**NOTE: The metrics feature is considered as an experimental. We might add/change/remove metrics without warning in the future releases.**
etcd uses [Prometheus](http://prometheus.io/) for metrics reporting in the server. The metrics can be used for real-time monitoring and debugging.
The simplest way to see the available metrics is to cURL the metrics endpoint `/metrics` of etcd. The format is described [here](http://prometheus.io/docs/instrumenting/exposition_formats/).
You can also follow the doc [here](http://prometheus.io/docs/introduction/getting_started/) to start a Promethus server and monitor etcd metrics.
The naming of metrics follows the suggested [best practice of Promethus](http://prometheus.io/docs/practices/naming/). A metric name has an `etcd` prefix as its namespace and a subsystem prefix (for example `wal` and `etcdserver`).
| file_descriptors_used_total | The total number of file descriptors used | Gauge |
| proposal_durations_milliseconds | The latency distributions of committing proposal | Summary |
| pending_proposal_total | The total number of pending proposals | Gauge |
| proposal_failed_total | The total number of failed proposals | Counter |
High file descriptors (`file_descriptors_used_total`) usage (near the file descriptors limitation of the process) indicates a potential out of file descriptors issue. That might cause etcd fails to create new WAL files and panics.
[Proposal](glossary.md#proposal) durations (`proposal_durations_milliseconds`) give you an summary about the proposal commit latency.

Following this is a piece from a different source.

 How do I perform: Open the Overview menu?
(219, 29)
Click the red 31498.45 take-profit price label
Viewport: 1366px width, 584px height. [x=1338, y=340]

Latency can be introduced into this process by network and disk IO.
Pending proposal (`pending_proposal_total`) gives you an idea about how many proposal are in the queue and waiting for commit. An increasing pending number indicates a high client load or an unstable cluster.
Failed proposals (`proposal_failed_total`) are normally related to two issues: temporary failures related to a leader election or longer duration downtime caused by a loss of quorum in the cluster.
Label `sendingType` is the connection type to send messages. `message`, `msgapp` and `msgappv2` use HTTP streaming, while `pipeline` does HTTP request for each message.
Label `msgType` is the type of raft message. `MsgApp` is log replication message; `MsgSnap` is snapshot install message; `MsgProp` is proposal forward message; the others are used to maintain raft internal status. If you have a large snapshot, you would expect a long msgSnap sending latency. For other types of messages, you would expect low latency, which is comparable to your ping latency if you have enough network bandwidth.
Label `remoteID` is the member ID of the message destination.